Having held the procedure for appointment of arbitrators to be valid, the Hon'ble court proceeded to scrutinize, whether the former employees of the respondent/railways were ineligible to be appointed as arbitrators by virtue of Section 12(5), read with Entry-158 of the Seventh schedule of the act. Answering this question per se in negative, the court, rejected the petitioner's contention that the relationship of former employee is within the ambit of business relationship, and observed that the prohibition under Entry-1 of the Seventh Schedule was restricted to a person who was related to a party as an employee, consultant, advisor, or who had any other past, or present business relationship. The word "any other" was interpreted to indicate a relationship other than as an employee, consultant, or an advisor, and a business relationship could not be understood to include an employeeemployer relationship.

Having rejected the per se argument, the Hon'ble court proceeded to scrutinize the above argument, in the peculiar facts of the case, and noticed that; a) the respondent is an arm of the railways, with the former being a "Special Purpose Vehicle," constituted to undertake project development, mobilize financial resources, and implement railway infrastructure projects.

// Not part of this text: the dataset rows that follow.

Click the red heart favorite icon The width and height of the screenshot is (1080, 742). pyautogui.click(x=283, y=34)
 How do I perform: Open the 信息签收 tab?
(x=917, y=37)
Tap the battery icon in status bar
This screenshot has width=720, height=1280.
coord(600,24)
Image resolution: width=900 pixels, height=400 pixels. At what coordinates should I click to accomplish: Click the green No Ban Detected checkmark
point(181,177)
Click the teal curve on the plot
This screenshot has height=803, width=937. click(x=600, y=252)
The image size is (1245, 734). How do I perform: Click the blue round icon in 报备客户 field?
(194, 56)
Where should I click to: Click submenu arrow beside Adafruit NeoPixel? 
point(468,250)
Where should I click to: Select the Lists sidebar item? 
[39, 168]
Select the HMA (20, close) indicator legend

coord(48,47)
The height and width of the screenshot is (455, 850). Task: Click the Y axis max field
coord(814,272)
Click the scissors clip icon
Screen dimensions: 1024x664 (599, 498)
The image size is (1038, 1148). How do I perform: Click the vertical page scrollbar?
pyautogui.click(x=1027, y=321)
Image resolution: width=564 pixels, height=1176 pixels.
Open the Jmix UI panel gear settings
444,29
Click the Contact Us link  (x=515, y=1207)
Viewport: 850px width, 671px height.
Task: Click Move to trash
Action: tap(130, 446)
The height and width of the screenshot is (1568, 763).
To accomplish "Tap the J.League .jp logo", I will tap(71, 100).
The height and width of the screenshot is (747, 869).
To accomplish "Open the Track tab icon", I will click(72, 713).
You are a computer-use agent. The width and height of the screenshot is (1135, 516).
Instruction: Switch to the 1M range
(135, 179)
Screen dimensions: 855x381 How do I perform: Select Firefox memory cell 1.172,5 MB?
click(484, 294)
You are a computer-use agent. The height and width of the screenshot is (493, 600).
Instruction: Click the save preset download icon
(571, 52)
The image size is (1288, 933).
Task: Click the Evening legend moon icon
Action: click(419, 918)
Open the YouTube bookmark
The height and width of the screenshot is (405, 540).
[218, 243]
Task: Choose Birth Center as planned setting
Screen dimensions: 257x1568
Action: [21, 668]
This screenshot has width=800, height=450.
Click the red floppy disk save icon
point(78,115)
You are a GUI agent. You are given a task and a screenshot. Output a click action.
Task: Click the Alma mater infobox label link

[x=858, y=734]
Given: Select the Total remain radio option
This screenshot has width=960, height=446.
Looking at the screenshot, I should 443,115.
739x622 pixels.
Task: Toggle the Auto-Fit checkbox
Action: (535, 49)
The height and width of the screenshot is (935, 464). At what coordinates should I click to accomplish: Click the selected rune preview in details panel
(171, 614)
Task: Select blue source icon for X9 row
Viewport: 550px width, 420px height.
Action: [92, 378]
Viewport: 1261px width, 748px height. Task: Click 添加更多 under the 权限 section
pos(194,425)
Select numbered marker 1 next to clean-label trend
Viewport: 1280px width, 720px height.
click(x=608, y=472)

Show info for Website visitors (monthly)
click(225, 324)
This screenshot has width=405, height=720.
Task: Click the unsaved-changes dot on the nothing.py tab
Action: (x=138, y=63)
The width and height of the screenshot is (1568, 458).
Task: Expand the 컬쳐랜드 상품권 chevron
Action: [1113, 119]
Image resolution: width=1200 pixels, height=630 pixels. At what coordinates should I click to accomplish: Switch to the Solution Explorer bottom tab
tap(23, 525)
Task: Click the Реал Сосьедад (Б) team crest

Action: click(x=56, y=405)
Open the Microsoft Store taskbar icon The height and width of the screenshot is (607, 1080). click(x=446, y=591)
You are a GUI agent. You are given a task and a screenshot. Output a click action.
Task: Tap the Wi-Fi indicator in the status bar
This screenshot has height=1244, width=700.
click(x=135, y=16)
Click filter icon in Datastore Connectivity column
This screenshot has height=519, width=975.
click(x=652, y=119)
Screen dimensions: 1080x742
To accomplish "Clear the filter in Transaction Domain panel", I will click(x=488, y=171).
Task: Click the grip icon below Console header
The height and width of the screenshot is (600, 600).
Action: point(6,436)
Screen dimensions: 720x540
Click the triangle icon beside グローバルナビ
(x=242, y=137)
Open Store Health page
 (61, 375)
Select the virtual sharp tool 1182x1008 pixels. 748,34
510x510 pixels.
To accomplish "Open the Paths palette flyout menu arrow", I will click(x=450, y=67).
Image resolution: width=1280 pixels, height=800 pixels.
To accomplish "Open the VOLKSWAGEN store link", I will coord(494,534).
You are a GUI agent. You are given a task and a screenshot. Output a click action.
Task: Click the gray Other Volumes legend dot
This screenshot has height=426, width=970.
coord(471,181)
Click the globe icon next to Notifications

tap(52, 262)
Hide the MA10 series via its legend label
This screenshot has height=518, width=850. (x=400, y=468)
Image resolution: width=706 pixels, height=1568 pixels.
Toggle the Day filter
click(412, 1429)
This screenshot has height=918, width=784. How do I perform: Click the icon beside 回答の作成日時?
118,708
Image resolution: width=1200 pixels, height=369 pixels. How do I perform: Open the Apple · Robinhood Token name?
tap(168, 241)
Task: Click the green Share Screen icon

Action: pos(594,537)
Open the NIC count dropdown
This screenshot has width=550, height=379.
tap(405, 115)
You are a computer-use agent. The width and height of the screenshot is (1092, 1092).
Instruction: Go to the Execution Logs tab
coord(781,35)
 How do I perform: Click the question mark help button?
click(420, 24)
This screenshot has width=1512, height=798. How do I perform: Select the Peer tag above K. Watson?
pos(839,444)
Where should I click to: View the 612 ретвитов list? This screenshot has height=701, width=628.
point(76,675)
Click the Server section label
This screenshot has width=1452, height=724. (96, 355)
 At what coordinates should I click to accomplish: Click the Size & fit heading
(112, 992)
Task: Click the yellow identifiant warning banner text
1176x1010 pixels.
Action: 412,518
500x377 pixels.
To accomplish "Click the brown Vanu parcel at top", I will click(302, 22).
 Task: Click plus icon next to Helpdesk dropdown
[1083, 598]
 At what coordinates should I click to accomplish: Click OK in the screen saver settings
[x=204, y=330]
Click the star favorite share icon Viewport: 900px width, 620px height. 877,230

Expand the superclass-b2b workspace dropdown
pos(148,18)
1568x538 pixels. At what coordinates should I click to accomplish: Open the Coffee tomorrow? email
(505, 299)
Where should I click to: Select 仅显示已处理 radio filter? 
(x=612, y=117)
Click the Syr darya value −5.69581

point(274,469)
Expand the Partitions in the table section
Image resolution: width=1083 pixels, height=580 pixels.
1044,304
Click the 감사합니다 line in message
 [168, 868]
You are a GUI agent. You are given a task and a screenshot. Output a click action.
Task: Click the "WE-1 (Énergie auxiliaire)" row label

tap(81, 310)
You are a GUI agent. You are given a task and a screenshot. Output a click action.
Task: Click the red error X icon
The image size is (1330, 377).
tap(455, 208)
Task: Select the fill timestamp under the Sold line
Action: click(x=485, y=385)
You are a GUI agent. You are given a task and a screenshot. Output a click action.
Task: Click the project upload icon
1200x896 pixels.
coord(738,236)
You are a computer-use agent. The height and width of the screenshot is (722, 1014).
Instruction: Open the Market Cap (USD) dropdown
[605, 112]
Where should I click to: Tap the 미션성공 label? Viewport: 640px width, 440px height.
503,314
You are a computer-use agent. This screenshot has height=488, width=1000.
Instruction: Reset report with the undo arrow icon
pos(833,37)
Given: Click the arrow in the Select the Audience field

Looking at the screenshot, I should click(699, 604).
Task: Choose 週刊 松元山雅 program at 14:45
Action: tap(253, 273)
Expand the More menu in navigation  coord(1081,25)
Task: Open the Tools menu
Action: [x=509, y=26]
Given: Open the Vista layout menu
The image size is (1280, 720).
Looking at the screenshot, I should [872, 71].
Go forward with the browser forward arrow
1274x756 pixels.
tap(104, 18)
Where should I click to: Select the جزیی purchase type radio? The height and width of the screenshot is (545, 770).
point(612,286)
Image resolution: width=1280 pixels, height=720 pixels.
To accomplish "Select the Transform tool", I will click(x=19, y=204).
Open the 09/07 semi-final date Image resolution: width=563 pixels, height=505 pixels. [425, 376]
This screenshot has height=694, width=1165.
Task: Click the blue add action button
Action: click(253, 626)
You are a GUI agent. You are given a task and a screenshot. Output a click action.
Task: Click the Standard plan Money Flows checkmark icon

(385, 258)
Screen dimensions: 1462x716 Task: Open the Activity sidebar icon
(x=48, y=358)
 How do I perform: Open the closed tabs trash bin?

A deeper scrutiny revealed an all pervasive control of the railways over the respondent, leading court to observe that for the purpose of the act, no distinction could be drawn between former employees of the respondent, and the former employees of the Railways; b) the procedure for appointment of arbitrators, which restricted the petitioner to select only one out of the five names suggested by the respondent, consisting of former, or serving employees of the respondent/railway was not sufficiently broadbased, and failed to instil any confidence in the arbitral process. A similar clause which restricted a party to choose one out of the panel of five members to be appointed as an arbitrator had been disapproved by the Hon'ble Apex Court in M/s. Voestalpine Schienen Gmbh v. Delhi-Metro-Rail-Corporation;59 c) the guidelines issued by the railway board for appointment of retired railways officers as arbitrators, which were followed by the respondent, (required the General Manager to keep a watch on the performance of an arbitrator, and to consider deleting the arbitrator's name for subsequent period, if he found the arbitrator "did not appear to be fair,") gave an impression to the other party to arbitration that the impartiality of the arbitrator had been compromised.

In this view of the matter, the Hon'ble High Court disposed of the petition observing that the procedure under clause 17.3(ii) be disregarded, and issued a direction to the respondent to appoint a retired judge of the Supreme Court as an arbitrator on behalf of the petitioner, and nominate an arbitrator on its behalf, with a further direction that the two arbitrators shall nominate the third arbitrator, failing which the petitioner shall be at liberty to approach the court for appointment of the third arbitrator.

Footnotes

56 MANU/DE/1557/2017.

57 Sub-section (5) of Section 12 reads "Notwithstanding any prior agreement to the contrary, any person whose relationship, with the parties or counsel or the subjectmatter of the dispute, falls under any of the categories specified in the Seventh Schedule shall be ineligible to be appointed as an arbitrator: Provided that parties may, subsequent to disputes having arisen between them, waive the applicability of this sub-section by an express agreement in writing."

58 Entry 1 of the Seventh Schedule reads "The arbitrator is an employee, consultant, advisor or has any other past or present business relationship with a party."

59 (2017) 4 SCC 665 at 690, pp. 29-30.